Non è chiaro a questo punto se questi movimenti siano giustificati, ma vorremmo sottolineare i seguenti punti chiave per quanto riguarda le banche.

  1. Dovremmo essere preoccupati per la curva? C’è qualche timore che un ciclo di rialzi prematuro e/o eccessivamente aggressivo rappresenti un errore di politica monetaria e possa soffocare la crescita – lo notiamo ad esempio nell’appiattimento delle curve e in un leggero raffreddamento dei breakeven sull’inflazione a lungo termine. Questa è una preoccupazione ragionevole, ma vorremmo sottolineare che la parte della curva più rilevante per gli utili bancari, lo spread 3 mesi-5 anni, si trova ora a nuovi massimi poiché la pancia della curva è stata rivalutata in modo più significativo – questo suggerisce che i costi di finanziamento rimarranno contenuti mentre i rendimenti degli asset inizieranno a salire. Il segmento a lungo termine è generalmente meno rilevante per gli utili bancari, ma può essere un fattore trainante del multiplo prezzo / utili (P/E) e ad oggi i rendimenti a lungo termine rimangono vicini ai massimi da inizio anno.
  2. Gli utili hanno un impatto ancora migliore di quanto pensassimo? Fondamentalmente, la maggior parte delle banche oggi è fortemente avvantaggiata da un rialzo dei tassi a breve termine. Ciò si verifica particolarmente in Europa, dove i tassi sono negativi da diversi anni, e negli Stati Uniti, dove le banche si trovano su livelli di liquidità insolitamente elevati. Le banche rivelano una sensibilità positiva a una variazione dei tassi (ad esempio, Commerzbank suggerisce che gli utili aumenteranno del +100% con una variazione dei tassi di 100pb), ma ciò che è degno di nota è che queste dichiarazioni bancarie potrebbero benissimo sottovalutare il vero impatto positivo. Ciò è dovuto al fatto di avere un beta sui depositi (ossia il grado in cui gli aumenti dei tassi sono parzialmente riconosciuti ai depositanti) a livelli troppo elevati.
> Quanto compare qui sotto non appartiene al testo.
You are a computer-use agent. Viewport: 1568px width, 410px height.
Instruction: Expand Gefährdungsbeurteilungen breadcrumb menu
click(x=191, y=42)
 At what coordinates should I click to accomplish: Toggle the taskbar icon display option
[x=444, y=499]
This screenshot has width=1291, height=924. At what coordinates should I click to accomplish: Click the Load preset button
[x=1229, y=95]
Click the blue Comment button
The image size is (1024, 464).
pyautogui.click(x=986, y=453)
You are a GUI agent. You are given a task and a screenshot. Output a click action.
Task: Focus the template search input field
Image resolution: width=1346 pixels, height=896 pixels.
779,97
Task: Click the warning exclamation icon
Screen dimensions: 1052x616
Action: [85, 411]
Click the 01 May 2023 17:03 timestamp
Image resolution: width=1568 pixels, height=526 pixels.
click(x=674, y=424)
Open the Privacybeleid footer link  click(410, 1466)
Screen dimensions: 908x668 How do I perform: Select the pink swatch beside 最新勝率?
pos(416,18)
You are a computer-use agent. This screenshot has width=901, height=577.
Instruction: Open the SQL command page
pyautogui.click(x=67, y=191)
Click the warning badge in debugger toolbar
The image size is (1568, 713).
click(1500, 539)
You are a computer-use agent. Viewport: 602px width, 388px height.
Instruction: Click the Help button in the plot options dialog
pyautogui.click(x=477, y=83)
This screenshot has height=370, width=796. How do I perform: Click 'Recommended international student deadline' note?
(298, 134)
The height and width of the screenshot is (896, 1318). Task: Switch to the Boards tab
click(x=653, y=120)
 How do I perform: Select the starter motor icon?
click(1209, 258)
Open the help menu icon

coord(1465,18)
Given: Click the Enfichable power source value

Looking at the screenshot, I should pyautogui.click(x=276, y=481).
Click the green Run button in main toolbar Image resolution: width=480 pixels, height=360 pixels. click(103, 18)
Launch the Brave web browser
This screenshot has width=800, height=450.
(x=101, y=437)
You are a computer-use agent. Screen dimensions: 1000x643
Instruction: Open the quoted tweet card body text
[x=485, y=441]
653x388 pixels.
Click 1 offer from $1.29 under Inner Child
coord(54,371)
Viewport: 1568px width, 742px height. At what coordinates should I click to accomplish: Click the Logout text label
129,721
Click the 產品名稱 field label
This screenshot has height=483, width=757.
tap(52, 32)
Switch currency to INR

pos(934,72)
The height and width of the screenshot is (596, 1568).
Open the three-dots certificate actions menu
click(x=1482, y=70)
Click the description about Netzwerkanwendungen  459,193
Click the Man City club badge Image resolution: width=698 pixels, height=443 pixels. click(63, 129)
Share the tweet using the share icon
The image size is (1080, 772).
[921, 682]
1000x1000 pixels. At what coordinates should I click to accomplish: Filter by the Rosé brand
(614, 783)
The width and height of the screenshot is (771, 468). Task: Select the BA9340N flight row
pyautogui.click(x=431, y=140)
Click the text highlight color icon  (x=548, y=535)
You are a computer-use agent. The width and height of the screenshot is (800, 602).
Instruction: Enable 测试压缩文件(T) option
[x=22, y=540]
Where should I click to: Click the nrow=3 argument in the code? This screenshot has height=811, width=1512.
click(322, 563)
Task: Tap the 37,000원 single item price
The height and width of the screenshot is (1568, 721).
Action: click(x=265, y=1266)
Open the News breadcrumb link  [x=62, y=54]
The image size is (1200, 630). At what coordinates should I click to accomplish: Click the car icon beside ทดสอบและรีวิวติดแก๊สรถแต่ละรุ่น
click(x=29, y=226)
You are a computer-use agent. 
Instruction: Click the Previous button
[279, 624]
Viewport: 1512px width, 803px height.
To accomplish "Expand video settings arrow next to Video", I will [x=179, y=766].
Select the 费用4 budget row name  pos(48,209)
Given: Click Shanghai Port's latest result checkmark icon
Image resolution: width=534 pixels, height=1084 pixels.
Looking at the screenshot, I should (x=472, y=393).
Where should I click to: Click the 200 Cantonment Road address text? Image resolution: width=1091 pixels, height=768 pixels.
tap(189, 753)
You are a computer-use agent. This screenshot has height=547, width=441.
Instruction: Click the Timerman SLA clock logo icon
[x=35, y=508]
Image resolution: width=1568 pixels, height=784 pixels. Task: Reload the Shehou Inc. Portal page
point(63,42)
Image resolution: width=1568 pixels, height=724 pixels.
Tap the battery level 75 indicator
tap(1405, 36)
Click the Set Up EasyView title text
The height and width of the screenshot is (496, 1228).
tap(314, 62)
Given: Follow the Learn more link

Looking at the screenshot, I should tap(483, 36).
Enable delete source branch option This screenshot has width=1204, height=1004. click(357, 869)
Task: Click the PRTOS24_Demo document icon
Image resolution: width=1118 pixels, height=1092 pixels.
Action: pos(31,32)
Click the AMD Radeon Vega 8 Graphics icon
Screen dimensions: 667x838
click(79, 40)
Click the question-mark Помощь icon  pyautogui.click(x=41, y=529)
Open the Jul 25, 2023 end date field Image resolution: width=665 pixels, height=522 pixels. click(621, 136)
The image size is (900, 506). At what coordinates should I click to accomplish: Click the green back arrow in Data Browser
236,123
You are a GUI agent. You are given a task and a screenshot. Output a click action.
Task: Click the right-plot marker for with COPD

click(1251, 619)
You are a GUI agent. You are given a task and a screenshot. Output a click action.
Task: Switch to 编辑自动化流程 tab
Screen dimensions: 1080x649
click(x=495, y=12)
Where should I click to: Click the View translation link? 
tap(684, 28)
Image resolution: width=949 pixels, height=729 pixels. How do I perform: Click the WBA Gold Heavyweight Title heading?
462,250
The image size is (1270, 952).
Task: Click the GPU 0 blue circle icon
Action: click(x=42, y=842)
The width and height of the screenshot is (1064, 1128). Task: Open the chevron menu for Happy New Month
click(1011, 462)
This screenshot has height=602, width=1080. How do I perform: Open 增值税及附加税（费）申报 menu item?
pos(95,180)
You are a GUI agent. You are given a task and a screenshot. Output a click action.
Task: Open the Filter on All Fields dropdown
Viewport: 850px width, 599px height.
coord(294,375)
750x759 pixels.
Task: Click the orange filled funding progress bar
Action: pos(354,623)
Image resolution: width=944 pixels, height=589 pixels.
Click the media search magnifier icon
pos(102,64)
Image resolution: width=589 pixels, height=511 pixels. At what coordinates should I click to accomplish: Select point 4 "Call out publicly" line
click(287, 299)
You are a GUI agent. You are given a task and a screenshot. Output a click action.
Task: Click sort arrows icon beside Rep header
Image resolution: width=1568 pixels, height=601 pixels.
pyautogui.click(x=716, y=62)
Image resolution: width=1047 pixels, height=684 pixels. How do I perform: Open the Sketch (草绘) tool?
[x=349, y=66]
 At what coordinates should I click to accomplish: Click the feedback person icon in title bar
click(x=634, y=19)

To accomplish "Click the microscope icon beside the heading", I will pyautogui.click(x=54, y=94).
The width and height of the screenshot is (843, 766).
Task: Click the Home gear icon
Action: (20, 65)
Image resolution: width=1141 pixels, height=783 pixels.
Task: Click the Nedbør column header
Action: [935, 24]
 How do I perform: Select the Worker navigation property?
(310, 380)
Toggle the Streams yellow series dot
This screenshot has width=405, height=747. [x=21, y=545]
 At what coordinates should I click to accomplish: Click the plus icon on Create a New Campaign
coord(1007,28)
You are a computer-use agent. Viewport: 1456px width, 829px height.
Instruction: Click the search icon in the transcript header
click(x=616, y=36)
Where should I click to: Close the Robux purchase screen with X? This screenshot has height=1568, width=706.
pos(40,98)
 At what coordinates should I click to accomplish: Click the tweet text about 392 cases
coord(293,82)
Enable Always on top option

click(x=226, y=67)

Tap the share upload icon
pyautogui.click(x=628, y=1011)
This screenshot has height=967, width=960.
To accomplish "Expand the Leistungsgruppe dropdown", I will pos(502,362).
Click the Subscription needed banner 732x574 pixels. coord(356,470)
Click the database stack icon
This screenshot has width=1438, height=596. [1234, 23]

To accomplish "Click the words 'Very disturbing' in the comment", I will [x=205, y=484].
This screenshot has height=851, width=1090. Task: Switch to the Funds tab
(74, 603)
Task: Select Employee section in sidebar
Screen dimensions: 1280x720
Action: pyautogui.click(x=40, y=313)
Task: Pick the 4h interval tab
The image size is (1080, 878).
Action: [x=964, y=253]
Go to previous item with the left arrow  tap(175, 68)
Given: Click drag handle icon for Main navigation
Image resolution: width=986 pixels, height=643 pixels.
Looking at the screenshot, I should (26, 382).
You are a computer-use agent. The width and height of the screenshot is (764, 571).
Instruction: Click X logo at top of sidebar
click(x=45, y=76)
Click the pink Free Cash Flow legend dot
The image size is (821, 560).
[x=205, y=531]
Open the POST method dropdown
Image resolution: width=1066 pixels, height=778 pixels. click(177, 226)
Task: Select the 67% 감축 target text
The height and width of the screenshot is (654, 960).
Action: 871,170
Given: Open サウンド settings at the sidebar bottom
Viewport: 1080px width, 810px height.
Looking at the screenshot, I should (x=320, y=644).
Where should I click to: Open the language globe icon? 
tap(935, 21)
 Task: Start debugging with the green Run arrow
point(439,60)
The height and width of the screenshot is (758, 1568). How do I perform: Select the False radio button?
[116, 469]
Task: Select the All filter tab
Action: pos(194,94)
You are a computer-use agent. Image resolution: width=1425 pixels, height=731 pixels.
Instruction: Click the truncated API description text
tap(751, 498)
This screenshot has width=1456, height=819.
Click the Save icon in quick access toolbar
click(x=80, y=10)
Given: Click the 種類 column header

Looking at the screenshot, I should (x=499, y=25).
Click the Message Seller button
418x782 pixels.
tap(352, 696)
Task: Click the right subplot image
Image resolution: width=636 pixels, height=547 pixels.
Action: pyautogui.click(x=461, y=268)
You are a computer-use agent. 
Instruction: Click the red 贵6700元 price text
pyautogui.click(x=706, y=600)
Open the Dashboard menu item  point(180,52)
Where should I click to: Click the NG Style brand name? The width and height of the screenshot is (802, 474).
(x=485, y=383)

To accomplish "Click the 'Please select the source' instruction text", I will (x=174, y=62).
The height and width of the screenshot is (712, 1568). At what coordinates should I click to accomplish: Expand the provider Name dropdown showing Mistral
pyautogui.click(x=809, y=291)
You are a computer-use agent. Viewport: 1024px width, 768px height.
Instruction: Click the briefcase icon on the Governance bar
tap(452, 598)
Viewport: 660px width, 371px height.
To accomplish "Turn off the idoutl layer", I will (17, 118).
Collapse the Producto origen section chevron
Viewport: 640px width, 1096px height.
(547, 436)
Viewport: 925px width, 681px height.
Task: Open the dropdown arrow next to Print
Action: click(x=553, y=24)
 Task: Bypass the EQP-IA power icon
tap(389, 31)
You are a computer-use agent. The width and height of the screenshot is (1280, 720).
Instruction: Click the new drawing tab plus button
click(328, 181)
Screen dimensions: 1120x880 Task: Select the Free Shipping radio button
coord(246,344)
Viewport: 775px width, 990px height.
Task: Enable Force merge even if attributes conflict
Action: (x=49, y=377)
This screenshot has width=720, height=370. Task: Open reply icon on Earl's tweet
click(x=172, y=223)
La maggior parte delle banche adotta un beta del 50% circa, con quello futuro effettivo che sarà probabilmente molto più basso, almeno per la prima parte del ciclo di rialzi. Lo abbiamo visto nell’ultimo ciclo di aumenti negli Stati Uniti e lo abbiamo sentito nelle conferenze degli utili del terzo trimestre da parte di più banche del Regno Unito, che han dichiarato che i loro beta effettivi sui depositi saranno inferiori: questo è un chiaro vantaggio per gli utili.
  3. Qual è il prezzo scontato? Negli Stati Uniti, le stime delle banche stanno già scontando 3-4 rialzi nei prossimi due anni (contro i 4 attualmente prezzati dal mercato obbligazionario) e le valutazioni sono ben al di sopra della media storica, quindi il rialzo degli utili e dei multipli grazie ai tassi più elevati appare relativamente limitato a questo punto. D’altra parte, nessuna banca in Europa ha attualmente i futuri tassi più elevati già incorporati nelle proprie stime degli utili, con le azioni che vengono scambiate ben al di sotto della media storica: un mix molto più interessante rispetto agli Stati Uniti, a nostro avviso.

Sebbene i titoli bancari europei abbiano mostrato una buona corsa da inizio anno (+33% a fine settembre), le valutazioni si trovano ancora ben al di sotto dell’intervallo storico. In effetti, guardando ai multipli P/E relativi, nonostante il rally da inizio anno, le banche europee si trovano ora ai livelli minimi toccati nelle crisi precedenti (Crisi Finanziaria globale, Eurozona e Brexit). La capitalizzazione di mercato dell’intero settore bancario europeo è appena al di sopra della sola capitalizzazione di JP Morgan, e anche gli emittenti di più alta qualità trattano a 7-8 volte gli utili, a fronte di rendimenti da dividendo e riacquisti del 7-12%. Questo spazio, raro bastione di valore nei mercati di oggi, potrebbe fornire risposta alla domanda di rendimenti sicuri e crescenti, offrendo al contempo un riparo dall’inflazione.